This comparison is not mere cynicism. I appeal to the authority of V. I.

Lenin himself, in his tactics of revolution. By the doctrines of dialectical

materialism, simple truth as we know it is abolished as a concept. It can have no

existence of its own separate from the needs and purposes of the Communist Party and

the World Revolution. Our ingrained habit of believing that the other fellow must be

telling the truth at least most of the time is perhaps our greatest weakness in

dealing with the Kremlin.

Apparently K. and his cohorts encountered much trouble in deciding just what

the pravda should be about the U-2. They spent almost a week making up their minds.
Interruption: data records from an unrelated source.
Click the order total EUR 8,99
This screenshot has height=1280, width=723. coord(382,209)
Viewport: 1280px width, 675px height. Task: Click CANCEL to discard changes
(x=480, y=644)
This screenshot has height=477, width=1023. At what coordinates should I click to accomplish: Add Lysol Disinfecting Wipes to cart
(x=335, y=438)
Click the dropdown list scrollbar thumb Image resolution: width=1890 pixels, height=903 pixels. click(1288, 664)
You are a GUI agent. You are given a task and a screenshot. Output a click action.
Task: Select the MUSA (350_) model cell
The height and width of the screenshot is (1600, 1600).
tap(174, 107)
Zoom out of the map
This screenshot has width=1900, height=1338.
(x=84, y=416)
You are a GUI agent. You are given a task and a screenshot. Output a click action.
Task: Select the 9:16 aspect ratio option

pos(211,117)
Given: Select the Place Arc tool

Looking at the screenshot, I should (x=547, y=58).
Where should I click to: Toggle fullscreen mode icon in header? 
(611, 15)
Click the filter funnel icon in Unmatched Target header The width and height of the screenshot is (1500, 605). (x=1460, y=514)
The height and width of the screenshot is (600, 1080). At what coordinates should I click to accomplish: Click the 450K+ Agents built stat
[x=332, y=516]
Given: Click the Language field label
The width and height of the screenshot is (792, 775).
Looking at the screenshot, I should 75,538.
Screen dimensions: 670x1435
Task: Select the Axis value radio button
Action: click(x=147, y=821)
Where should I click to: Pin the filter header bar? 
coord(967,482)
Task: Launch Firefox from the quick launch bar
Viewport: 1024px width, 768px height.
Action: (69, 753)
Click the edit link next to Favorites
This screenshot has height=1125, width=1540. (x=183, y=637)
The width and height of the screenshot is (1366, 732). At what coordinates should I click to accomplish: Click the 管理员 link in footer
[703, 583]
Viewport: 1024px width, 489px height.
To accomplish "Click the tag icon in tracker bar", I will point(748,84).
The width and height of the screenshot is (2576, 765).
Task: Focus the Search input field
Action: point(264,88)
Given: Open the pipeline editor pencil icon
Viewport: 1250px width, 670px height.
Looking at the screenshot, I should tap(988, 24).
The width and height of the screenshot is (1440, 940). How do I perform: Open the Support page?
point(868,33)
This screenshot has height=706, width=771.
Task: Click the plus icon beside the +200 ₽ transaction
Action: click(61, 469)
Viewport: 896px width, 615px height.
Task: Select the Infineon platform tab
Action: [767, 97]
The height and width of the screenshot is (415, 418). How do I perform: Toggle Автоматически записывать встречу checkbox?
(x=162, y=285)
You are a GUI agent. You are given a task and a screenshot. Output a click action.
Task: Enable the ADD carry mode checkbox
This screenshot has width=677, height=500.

I was in Moscow at the time and there was no indication of any sort that anything

unusual had happened on May 1. Russians continued to treat us American visitors with

their customary almost saccharine politeness and the daily paper (I hesitate to call

it a newspaper) known as Pravda hinted not of U2’s. This situation continued for

several days thereafter. I was not dependent on an Intourist guide-interpreter in

reaching this impression as my wife reads, writes, understands and fluently speaks

Russian. She’s not of Russian descent. She learned it at a University of Colorado

Extension night school, plus a private tutor and a lot of hard work.

After May Day, we went on out to Alma Ata in Kazakhstan, north of India and

a very short distance from the Red China border, about 2,000 miles beyond Moscow.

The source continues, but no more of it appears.